Israel’s terror fund deduction rekindles Palestinian support for Abbas
Many Palestinians are vowing to donate salaries to prisoners, 'martyr' families after PA chief's decision to refuse partial tax transfer; the fallout could see Gaza heat up as well
Just as everyone was sure he was done, just as his popularity reached an all-time low, the Israeli government has revived Palestinian Authority President Mahmoud Abbas.
On its face, Israel’s dramatic announcement last week that it was deducting about half a billion shekels ($138 million) from tax revenues collected and transferred to the PA — claiming that it is being used to pay salaries to relatives of jailed and slain terrorists — should have been a heavy blow to Abbas.
But in practice, that last days have seen an opposite trend in Palestinian public opinion. Abbas’s countermeasure of refusing to accept even a penny of the tax funds as long as Israel deducts the terror payments has caused an outpouring of support for him.
Social media has been buzzing with passionate declarations of support by Palestinian student groups, PA employees, security force members and many others, with some promising to donate their salaries to the “martyrs and prisoners.”
For example, Fadi Abu Aisha from Nablus wrote on Facebook: “His excellency, President Mahmoud Abbas… I, a military man, donate three full monthly salaries to the families of the martyrs and to our prisoners and wounded.”
Another statement by a Fatah youth group in the Kadoorie Palestine Technical University college in Tulkarem said it was giving up the student council’s funding and handing it to the martyrs and prisoners. And those are just two examples of many cases.
Suddenly, the PA and its leader are seen as unafraid of going to battle over the issue, which is considered a consensus within Palestinian society but has been harshly condemned by Israel and the United States as a direct incentive to carry out terror attacks against Israeli civilians.
Abbas knows that his move has a precedent that ended with full capitulation by Israel. In January 2015, after the PA joined the International Criminal Court and signed the Rome Treaty, the Israeli government decided to completely halt the tax money transfer. After two months, it backtracked and said it would return the funds but deduct a third of them to pay for the PA’s old debt to Israel.
Abbas then ordered his staff not to accept any money from Israel as long as the PA didn’t receive the full tax revenue. And lo and behold, after just another month, Israel gave in and returned the full sum, to the last shekel — about $460 million for a little over three months.

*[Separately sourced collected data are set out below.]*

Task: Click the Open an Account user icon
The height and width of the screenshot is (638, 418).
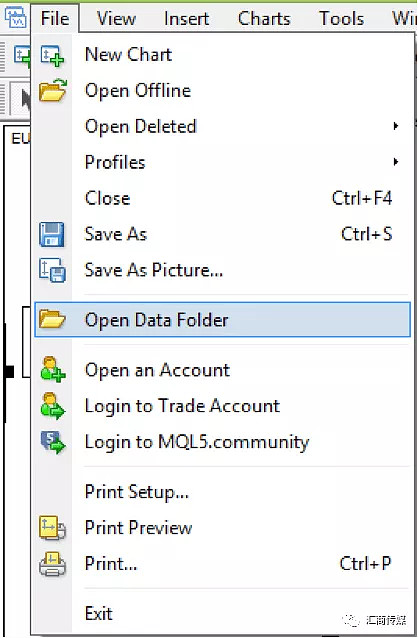Action: (x=53, y=369)
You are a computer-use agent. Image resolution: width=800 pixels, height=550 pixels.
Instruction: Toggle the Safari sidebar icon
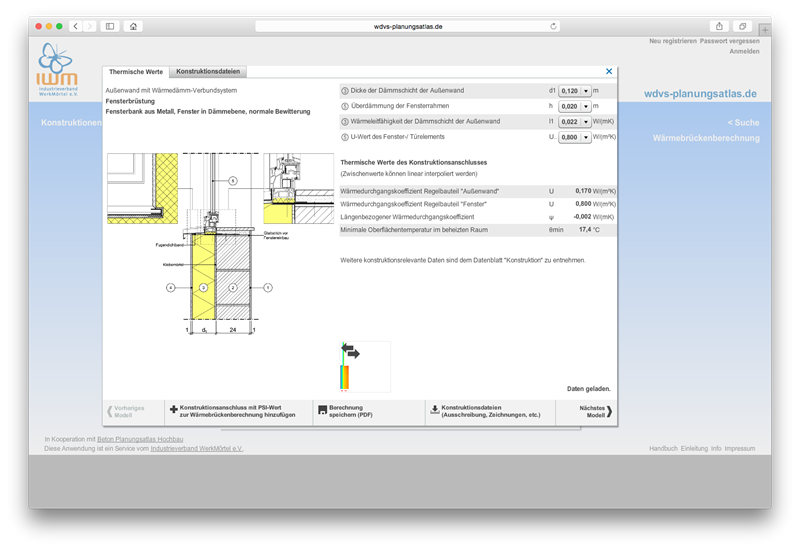coord(110,26)

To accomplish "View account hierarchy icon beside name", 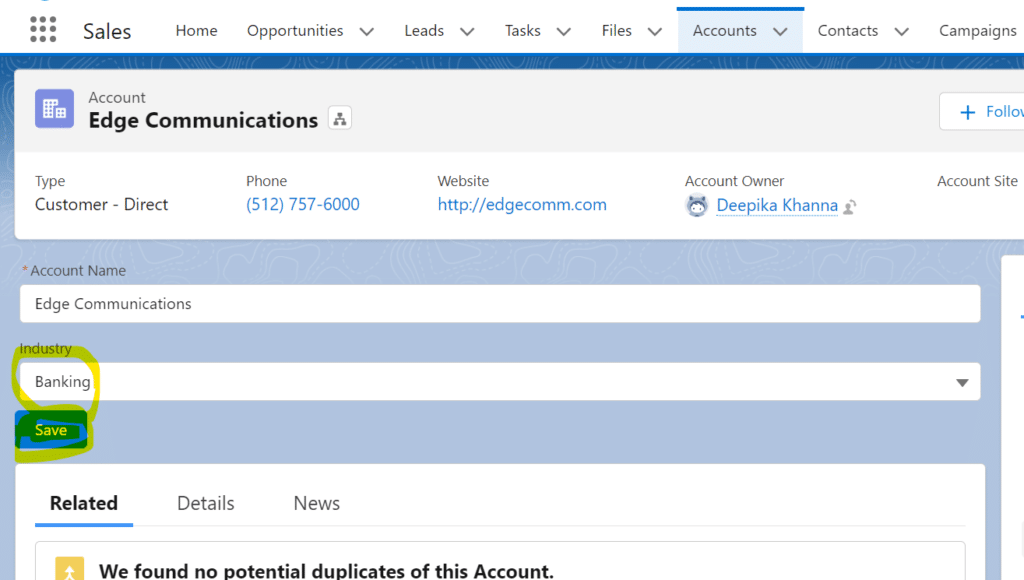I will (x=340, y=120).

That decision by Prime Minister Benjamin Netanyahu’s government and the security chiefs was telling. It stemmed from the understanding by all of them that it is immensely important for Israel that the PA continues to function and doesn’t collapse or go bankrupt.
Netanyahu understood that if the PA completely stopped paying salaries to its employees, then its security, education, health, power and other systems would collapse. Israel would have been forced to fill that vacuum to minimize the damage, or else expect a quick economic and security deterioration in the West Bank.
But the PA’s current move, a month and a half before Israeli elections, complicates matters. Abbas realizes that if Netanyahu’s government renews the tax transfer it will be strongly criticized by his political rivals, mainly from the right wing.
That can make it easier to understand that the PA is preparing for a longer struggle, with one of its first moves being a further, dramatic cut in the funds it transfers to the Gaza Strip. That will exacerbate the crisis in Gaza, create pressure on its Hamas terror rulers, and likely lead to an escalation on the border with Israel.
And thus, an Israeli decision that sounded just and logical could potentially lead to a major flareup in Gaza, a scenario that the Netanyahu government — which itself facilitated the transfer of $15 million in monthly cash payments from Qatar to Hamas — would definitely wish to avoid.